Inside the garage - a narrow shell attached to his 1950s bungalow - are more scarred work stations where he cuts, burnishes, solders and mills 10- by 3-foot sheets of copper into sculptures with rays that play with the light.

They evoke the shifting pattern of light when creek water tumbles over rocks or the web of tidal lines left in white sand after waves wash ashore.

Originally an architectural sheet-metal worker, Ruby enjoyed years of success as a designer of whimsical marine- and nature-related garden art - including commissions from Clearwater in 1998 for large smiling suns as gifts for its Japanese sister city, Nagano, and for the commissioner of the Winter Olympics.

But Ruby is a restless spirit; he shifted his style and focus to fine art, a move that has proved popular. In the past 18 months, he has sold out in nine shows.

"My art sells because of the simplicity," Ruby says. "Art is the line, the curve. Like a female body. Clean and simple curves."

He calls his current line of wall sculptures the "evolution" series: bold, with dark patinas and wavy-ridged copper rays emanating from a center of stones. The rock-copper combination started when Ruby played with small stones from an Illinois lake as bases for copper vases.

The smallest wall sculptures in this series vary in diameter from 20 to 36 inches, some round, some elliptical; the largest are rectangular, 6 feet long.

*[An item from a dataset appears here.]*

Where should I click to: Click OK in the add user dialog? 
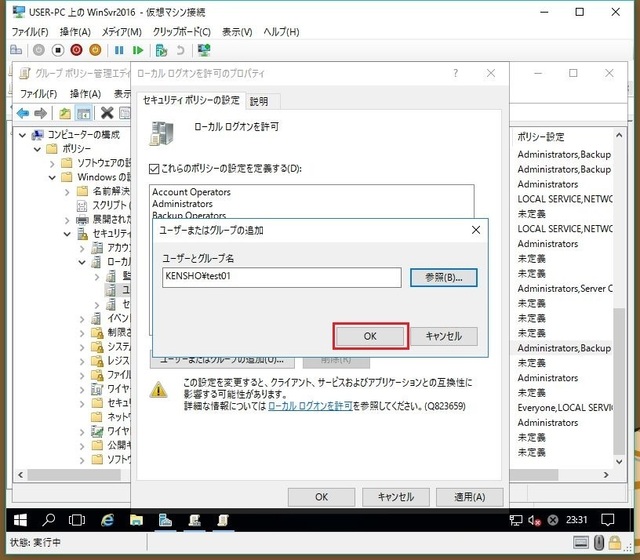pos(369,336)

Although he exhibits in shows as distant as Wyoming and Colorado and spent most of last summer in shows around the Great Lakes, more than half of the two-dozen-plus shows he does each year are in Florida: Naples' Downtown Festival of the Arts, Bonita Springs' National Art Festival, Fort Lauderdale's Las Olas, Jupiter's ArtiGras Fine Arts Festival, West Palm Beach's SunFest and St. Petersburg's Mainsail. He will be at the New Tampa Arts Festival this weekend.

Ruby and his golden retriever, Daisy, escape Florida's summers to camp in his travel trailer. Ruby takes time off between shows to ride his Harley or build new sculptures for the next week's festival. He has designed it so that all of his work tools and materials are portable.

"I've made it simple," he says. "You can make work difficult if you want to . . . but I love the simplicity of it all. I get pretty much instant gratification with this art."

Pat Nickinson is an instructor at the University of South Florida.